The outgoing Administration seems to be doing as much damage as it possibly can before it goes.



S E E D E D   C O N T E N T



original A Northern Spotted Owl flies after an elusive mouse jumping off the end of a stick in the
Deschutes National Forest near Camp Sherman, Ore.

AP Photo/Don Ryan, File

The Trump administration said Wednesday that it would slash millions of acres of protected habitat designated for the imperiled northern spotted owl in Oregon, Washington state and Northern California, much of it in prime timber locations in Oregon's coastal ranges.

Environmentalists immediately decried the move and accused the U.S. Fish and Wildlife Service under President Donald Trump of taking a parting shot at protections designed to help restore the species in favor of the timber industry. The tiny owl is listed as threatened under the Endangered Species Act and was rejected for an upgrade to endangered status last year by the federal agency despite losing nearly 4% of its population annually.

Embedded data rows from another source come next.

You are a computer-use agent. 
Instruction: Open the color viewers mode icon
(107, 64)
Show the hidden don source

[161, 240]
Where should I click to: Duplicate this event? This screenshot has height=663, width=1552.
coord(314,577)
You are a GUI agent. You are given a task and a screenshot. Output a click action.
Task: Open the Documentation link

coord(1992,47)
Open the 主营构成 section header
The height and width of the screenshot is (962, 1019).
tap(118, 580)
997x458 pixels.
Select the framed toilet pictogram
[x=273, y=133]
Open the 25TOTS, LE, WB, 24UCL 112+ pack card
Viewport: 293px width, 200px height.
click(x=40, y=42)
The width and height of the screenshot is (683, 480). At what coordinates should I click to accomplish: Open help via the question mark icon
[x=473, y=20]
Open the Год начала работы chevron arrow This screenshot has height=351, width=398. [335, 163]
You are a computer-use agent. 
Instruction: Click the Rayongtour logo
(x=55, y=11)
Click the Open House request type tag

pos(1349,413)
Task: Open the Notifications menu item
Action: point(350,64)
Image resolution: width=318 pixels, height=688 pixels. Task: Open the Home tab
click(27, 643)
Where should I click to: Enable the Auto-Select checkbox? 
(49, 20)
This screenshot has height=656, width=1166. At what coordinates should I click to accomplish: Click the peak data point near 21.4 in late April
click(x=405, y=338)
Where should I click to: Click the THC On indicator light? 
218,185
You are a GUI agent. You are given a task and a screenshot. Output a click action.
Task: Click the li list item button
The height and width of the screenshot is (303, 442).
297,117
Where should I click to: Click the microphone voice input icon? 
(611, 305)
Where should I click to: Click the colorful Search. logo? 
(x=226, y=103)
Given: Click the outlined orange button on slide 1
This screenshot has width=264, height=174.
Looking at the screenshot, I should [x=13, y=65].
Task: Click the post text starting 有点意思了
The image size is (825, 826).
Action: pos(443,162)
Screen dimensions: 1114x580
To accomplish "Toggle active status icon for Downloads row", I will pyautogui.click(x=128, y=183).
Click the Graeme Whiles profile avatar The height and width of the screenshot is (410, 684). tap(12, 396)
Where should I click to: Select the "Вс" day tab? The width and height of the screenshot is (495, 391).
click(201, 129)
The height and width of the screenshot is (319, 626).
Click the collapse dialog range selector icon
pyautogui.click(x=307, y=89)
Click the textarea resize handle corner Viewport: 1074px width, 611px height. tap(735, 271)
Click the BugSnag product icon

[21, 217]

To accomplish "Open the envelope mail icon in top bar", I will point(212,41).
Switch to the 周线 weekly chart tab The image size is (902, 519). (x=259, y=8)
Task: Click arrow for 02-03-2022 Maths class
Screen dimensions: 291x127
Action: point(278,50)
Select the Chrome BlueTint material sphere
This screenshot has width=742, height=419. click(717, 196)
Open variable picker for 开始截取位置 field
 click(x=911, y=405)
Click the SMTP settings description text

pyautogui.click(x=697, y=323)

"This revision guts protected habitat for the northern spotted owl by more than a third. It's Trump's latest parting gift to the timber industry and another blow to a species that needs all the protections it can get to fully recover," said Noah Greenwald, endangered species director for the Center for Biological Diversity.

Timber groups applauded the decision, which won't take effect for 60 days. More thinning and management of protected forests is necessary to prevent wildfires, which devastated 560 square miles (1,450 square kilometers) of spotted owl habitat last fall, said Travis Joseph, president of the American Forest Resources Council. Of that, about 300 square miles (777 square kilometers) is no longer considered viable for the birds.

Loss of the ability to log in areas protected for the spotted owl has devastated rural communities, he said. The 3.4 million acres (1.4 million hectares) removed from federal protections Wednesday includes all of Oregon's so-called O&C lands, which are big timber territory. The more than 2 million acres (809,000 hectares) are spread in a checkerboard pattern over 18 counties in western Oregon.

"This rule rights a wrong imposed on rural communities and businesses and gives us a chance to restore balance to federal forest management and species conservation in the Pacific Northwest," Joseph said.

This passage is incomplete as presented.